Introduction – A system of checking
From the origins of manned flight, the essential aim of carrying out regular checks while in the air has largely been the same – to keep the aircraft in an optimum and safe flying state…
It is important to distinguish between “checks” and “Checklists”: Checks are general points for thought and consideration by a pilot; they are thought-reminders at various stages of the flight and can usually be carried out in any order, as appropriate. Checklists on the other hand are made up of specific Checks; they are more formal.There are ONLY FOUR Checklists highlighted in this booklet. They are a proper list of items that need to be attended to at a particular stage of flight. A Checklists is a “list for reference and verification”. It is a collection of “things to do” – so as to not leave out important items.
The process of using checks and Checklists started with pilots getting together and writing down all the items or drills that needed to be considered prior to carrying out each various stage of flight, namely and particularly: before flight, during flight and before landing.

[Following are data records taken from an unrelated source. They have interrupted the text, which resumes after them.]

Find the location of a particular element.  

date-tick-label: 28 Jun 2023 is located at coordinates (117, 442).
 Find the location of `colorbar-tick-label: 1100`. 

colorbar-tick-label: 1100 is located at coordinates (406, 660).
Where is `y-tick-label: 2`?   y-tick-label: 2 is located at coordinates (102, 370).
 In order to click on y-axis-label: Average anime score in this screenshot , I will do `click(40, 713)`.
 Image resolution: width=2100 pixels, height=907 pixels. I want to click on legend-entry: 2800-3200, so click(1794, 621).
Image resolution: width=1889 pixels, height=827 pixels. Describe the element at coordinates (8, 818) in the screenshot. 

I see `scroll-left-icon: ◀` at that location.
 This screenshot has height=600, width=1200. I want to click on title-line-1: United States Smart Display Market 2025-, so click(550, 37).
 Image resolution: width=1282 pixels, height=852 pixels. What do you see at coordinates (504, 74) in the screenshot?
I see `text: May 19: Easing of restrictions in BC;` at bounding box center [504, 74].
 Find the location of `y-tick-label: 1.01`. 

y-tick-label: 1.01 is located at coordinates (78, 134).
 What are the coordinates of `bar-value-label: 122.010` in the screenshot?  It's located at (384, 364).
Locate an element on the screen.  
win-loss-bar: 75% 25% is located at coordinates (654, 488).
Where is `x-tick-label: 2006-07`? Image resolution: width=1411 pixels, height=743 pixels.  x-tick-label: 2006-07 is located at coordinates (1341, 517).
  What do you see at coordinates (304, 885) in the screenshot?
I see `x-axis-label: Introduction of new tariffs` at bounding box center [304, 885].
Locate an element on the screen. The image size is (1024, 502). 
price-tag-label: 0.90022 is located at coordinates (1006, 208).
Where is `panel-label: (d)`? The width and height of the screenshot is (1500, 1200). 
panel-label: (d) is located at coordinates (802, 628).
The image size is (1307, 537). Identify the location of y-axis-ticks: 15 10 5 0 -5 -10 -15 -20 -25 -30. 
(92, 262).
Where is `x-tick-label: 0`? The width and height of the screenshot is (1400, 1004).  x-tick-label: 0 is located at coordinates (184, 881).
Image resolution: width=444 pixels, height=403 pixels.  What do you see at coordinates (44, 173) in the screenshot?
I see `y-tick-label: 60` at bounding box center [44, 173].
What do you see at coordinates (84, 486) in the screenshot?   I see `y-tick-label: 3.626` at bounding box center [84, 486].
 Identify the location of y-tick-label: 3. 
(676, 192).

They wanted to ensure that everything appropriate for that stage of flight was included in their “drills of vital actions” and that nothing was overlooked or was done in an illogical order. Forgetting to do important things at a vital stage of flight, such as not checking fuel consumption or forgetting to put the wheels down before landing make for unsafe (albeit interesting!) flying.
History has provided newer aeroplanes with many new innovations and yet many of the reasons for, and methods of, checking the aeroplane and its components have essentially remained unchanged. Thus, the lists detailed in this booklet have not been dreamed up by the author but are those that have been around for a very, very long time – having been refined as they became handed down through generations of pilots.